All classes will take the tour of the remains of the CSS Neuse. Teachers may select two or three of the remaining educational programming activities depending on the amount of time they have available to spend at the site. Please allow time for bathroom breaks, gift shop sales and transition from station to station in your planning. Every effort will be made to satisfy your requests. However, staff reserves the right to alter planned programming due to unanticipated staff shortages.
The core on-site program lasts 1.5 hours, and consists of four components:
- CSS Neuse Orientation Film – This film is 12 minutes and gives an overview of the history of the CSS Neuse from design and construction through the recovery in the 1960s.
- Tour of the remains of the CSS Neuse and Temporary Exhibits– Students will delve further into the history of the ship by learning about the crew who served onboard, seeing the artifacts recovered from the remains, and hearing about its role in the war. (Approximate length: 45 minutes).
In addition to a tour, teachers will have an opportunity to pick two STEM based activities from the list below:
- Soldier life (discuss the items a soldier would carry into battle and explore the differences in land and water battles)
- Sailor life and rope making (learn about life on the CSS Neuse and how to make rope)
- Civil War medicine, diseases, and hygiene (critique 19th century medical/sanitation standards compared to 21st century standards) (explore African Americans and women who contributed to the medical field)
- 19th Century toys, games, and amusements (discover the items families and sailors used to entertain themselves in the 19th century)

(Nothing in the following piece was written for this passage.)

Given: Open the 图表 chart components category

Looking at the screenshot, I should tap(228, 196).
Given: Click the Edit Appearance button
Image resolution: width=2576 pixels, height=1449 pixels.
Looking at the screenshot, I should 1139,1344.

- Espionage (analyze and apply methods men and women used to code and decode messages during the Civil War)
- Archaeology (learn and apply basic stratigraphy concepts through a hands-on activity)
- Navigation-learn how 19th Century sailors navigated waterways.

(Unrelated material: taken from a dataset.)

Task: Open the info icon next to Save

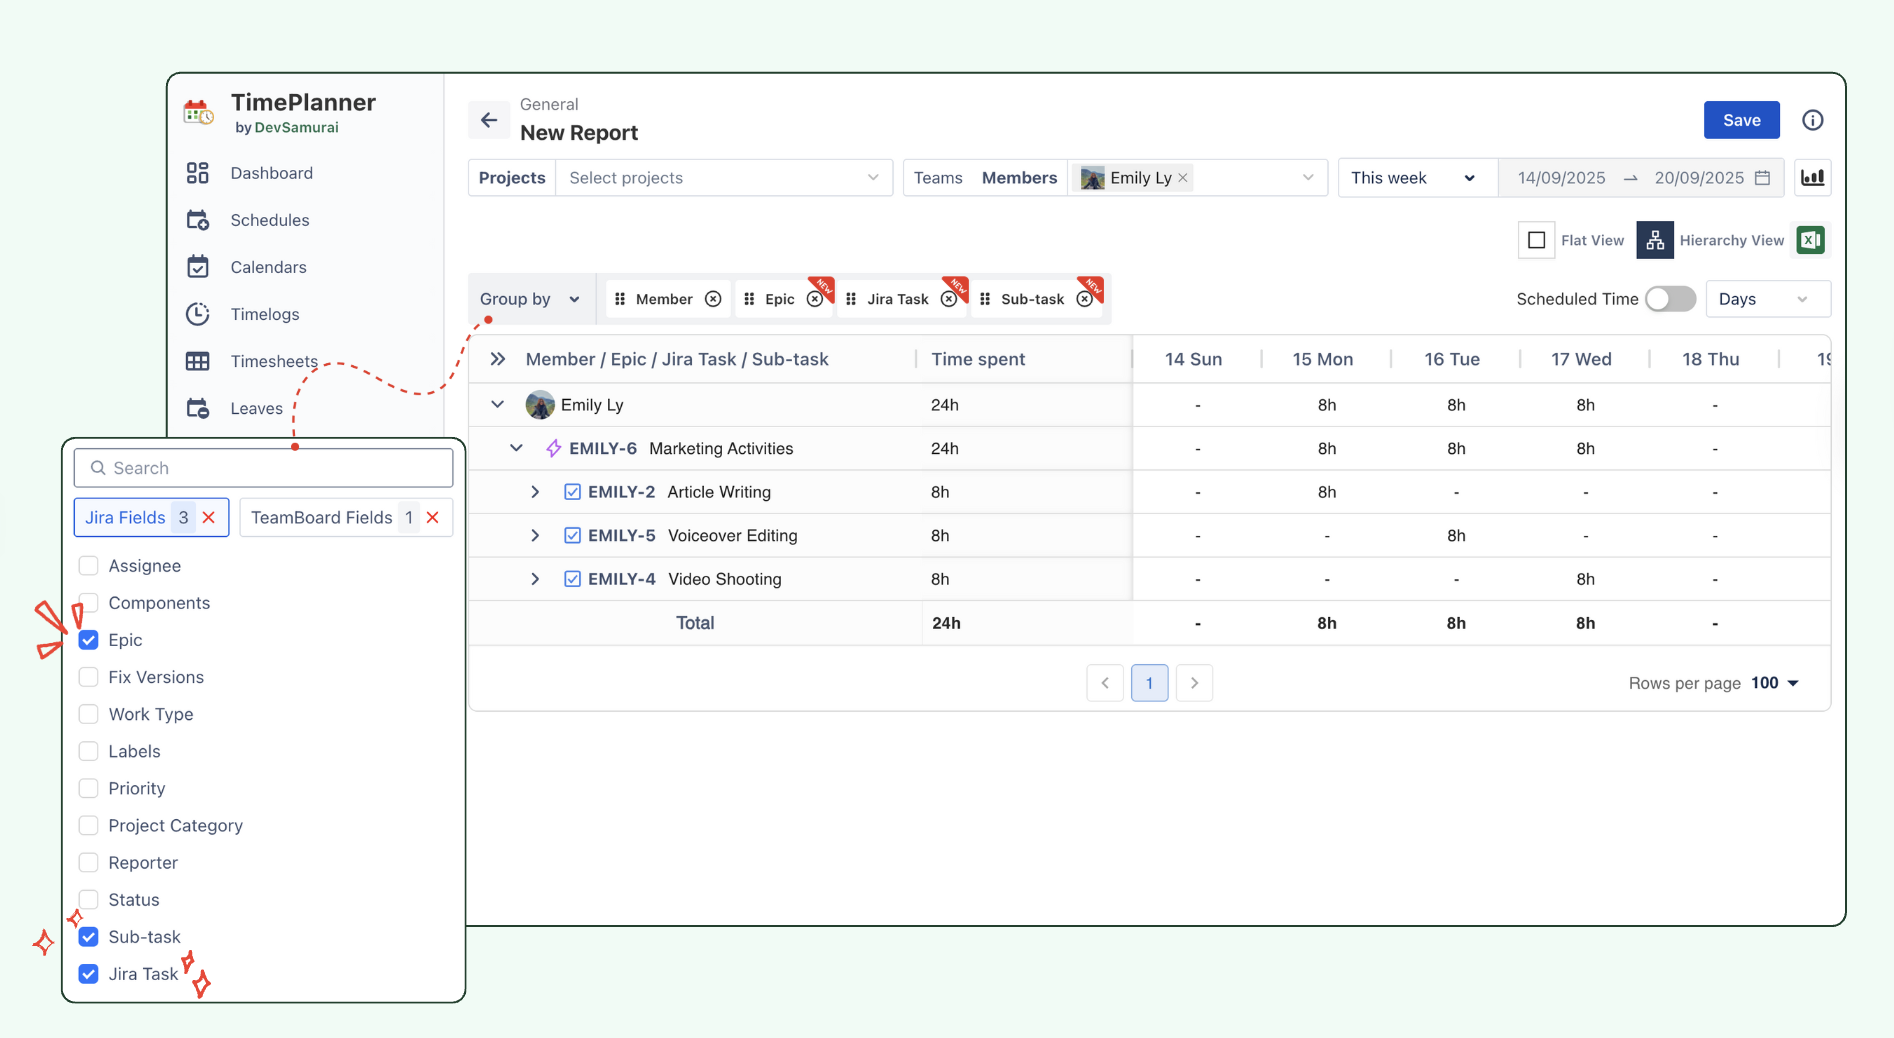Action: click(1812, 120)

- 19th Century toys, games, and amusements- students will discover the items families and sailors used to entertain themselves in the 19th century.

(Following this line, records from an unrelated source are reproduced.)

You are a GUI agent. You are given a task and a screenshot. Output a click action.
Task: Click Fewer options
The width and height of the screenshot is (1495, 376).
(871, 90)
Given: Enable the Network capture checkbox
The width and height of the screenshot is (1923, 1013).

- Shipbuilding- students will demonstrate their knowledge of buoyancy by creating their own boat. They will have the opportunity to see if their boat can hold cargo (a penny).
- Food Preservation- learn how 19th Century soldiers would keep their rations fresh while on the march. Students will also learn about preserving food on the homefront (chemistry).
- Textiles- discover how clothes were created and dyed during the 19th century and compare them to today's methods.
- Blockade Running & the Economy- learn how blockade running impacted the Southern economy during the Civil War.
Classroom and Post-Visit Activities
The site offers two traveling trunks for educators to check out and use in their classroom if they are unable to visit the site. The two trunks the site offers are a naval and homefront traveling trunk. There is a $25.00 cash or check deposit required to reserve a trunk and they can check out for up to two weeks. Supplemental lesson plans, activities, and reproduction items come in each trunk.
The Supplemental Lesson Plan: Life Onboard an Ironclad can be used as a post-visit activity.
Have students take the Post-Visit Quiz to assess their comprehension of the information shared at the site.